The full impact on global business attitudes will take some time to appear. The sheer volume of goods and services now emanating from India, along with the investment capital buying into Australian energy sources as part of a world thrust will keep the momentum going for some time. However, any confirmation that the allegations of corruption and contract rigging have substance will create caution on the part of the world’s trading community, and India is no doubt already devising a schmoozing campaign to counter that eventuality.
Peter Varghese, Australia’s High Commissioner in Delhi, will be one person probably relieved that the CWG has come and gone. Some Australian companies are still in the inquiry frame. The Victoria Police internal email cartoon that surfaced suggesting electrocution as the solution to the Indian student issue saw him carpeted once more by the Indian authorities. Then came the arrest in Delhi of an Australian accused of aid and development corruption in Afghanistan by American intelligence agents. And all that without any mention of uranium or students, even though it appears that far fewer of those will be in Australian universities in 2011, leading some institutions to budget cuts.
What that all says for the Australia–India relationship is interesting. India performing so well will give it heart in the international sports stakes, although wise heads will resist the temptation to transfer that into Olympics projections.

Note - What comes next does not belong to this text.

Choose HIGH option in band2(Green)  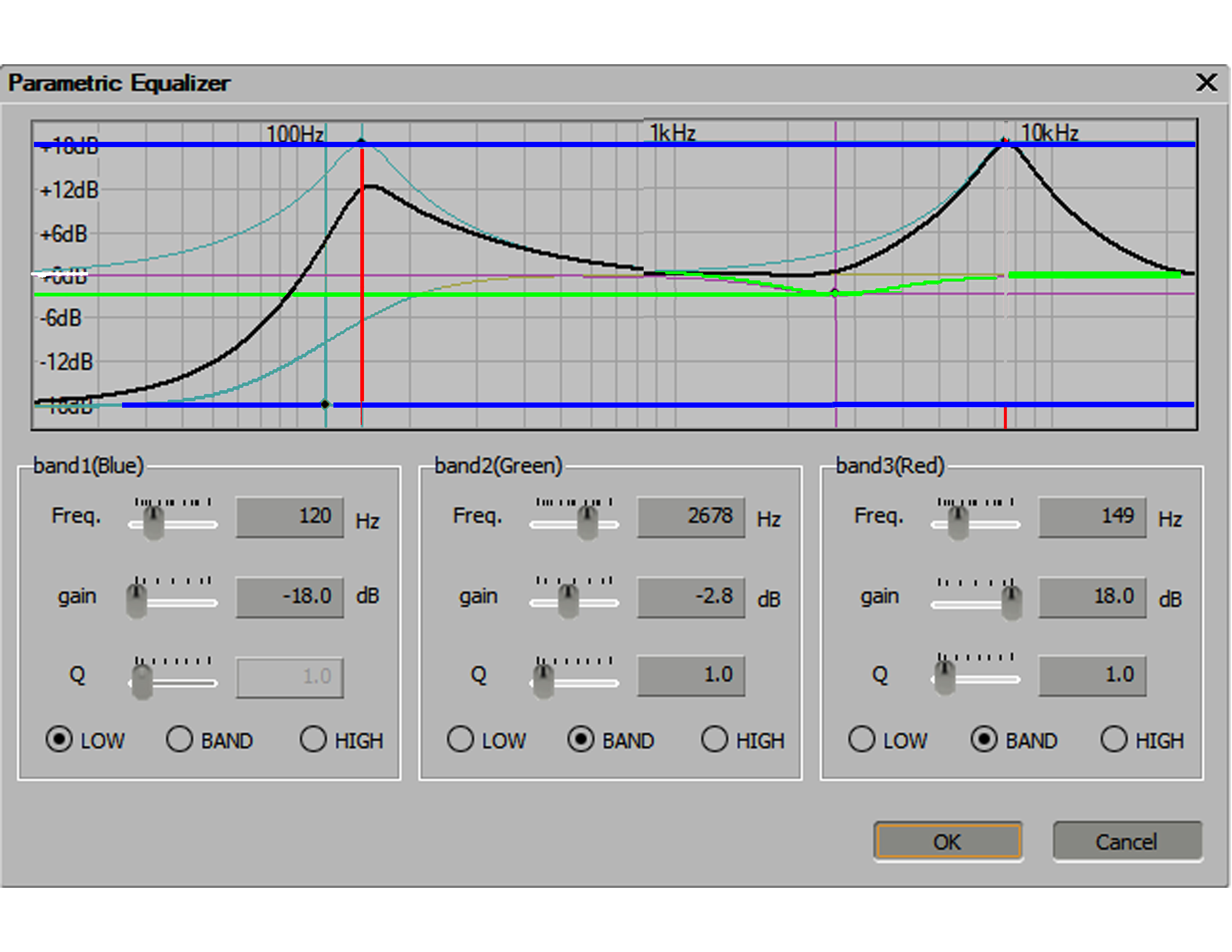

Australia, of course, lost the concurrent two-test cricket series with Sachin Tendulkar again reminding just how great a figure he is in the history of the game. At the broader level, though, the reaction to the Victoria Police issue suggests that the relationship is still fragile, and that a concerted effort is needed on Australia’s part to improve the connection substantially over time. The Australian Commonwealth Games organisation was a constant and prominent critic of Delhi’s development, so India’s on-field success has added an edge there. Similarly, John Coates’ aggressive comments, that Delhi would have never got the Games in the first place had it been done by the Olympic movement, will not be easily forgotten in India.
There has been considerable repetition of the fact that the voracious Indian media industry in the last week of the Games switched from attack hound to house dog, and that will bear some investigation. However, that media will return its attention more fully to another of modern India’s sport/global parables, the Indian Premier League (IPL). Its formerly feted boss, Lalit Modi, is now fighting off not only formal charges from the Board of Control for Cricket in India (BCCI), but also money laundering and tax charges. In large part those stem from his involvement with two franchises, the Rajasthan Royals (captained by Shane Warne) and the Kings XI Punjab, both of which have now been disenfranchised by the new IPL management team. Modi threatens to tell all, international commentators point out several inconsistencies in the BCCI/IPL approach including conflict of interest. Modi himself is said to have his private jet parked in London where he has escaped, and is reportedly seeking residential status in Iceland. Not much cricket there.
Given all that, for the media the CWG revelations will soon fall away, but the after effects will prevail and the Australia–India relationship will be caught up in that.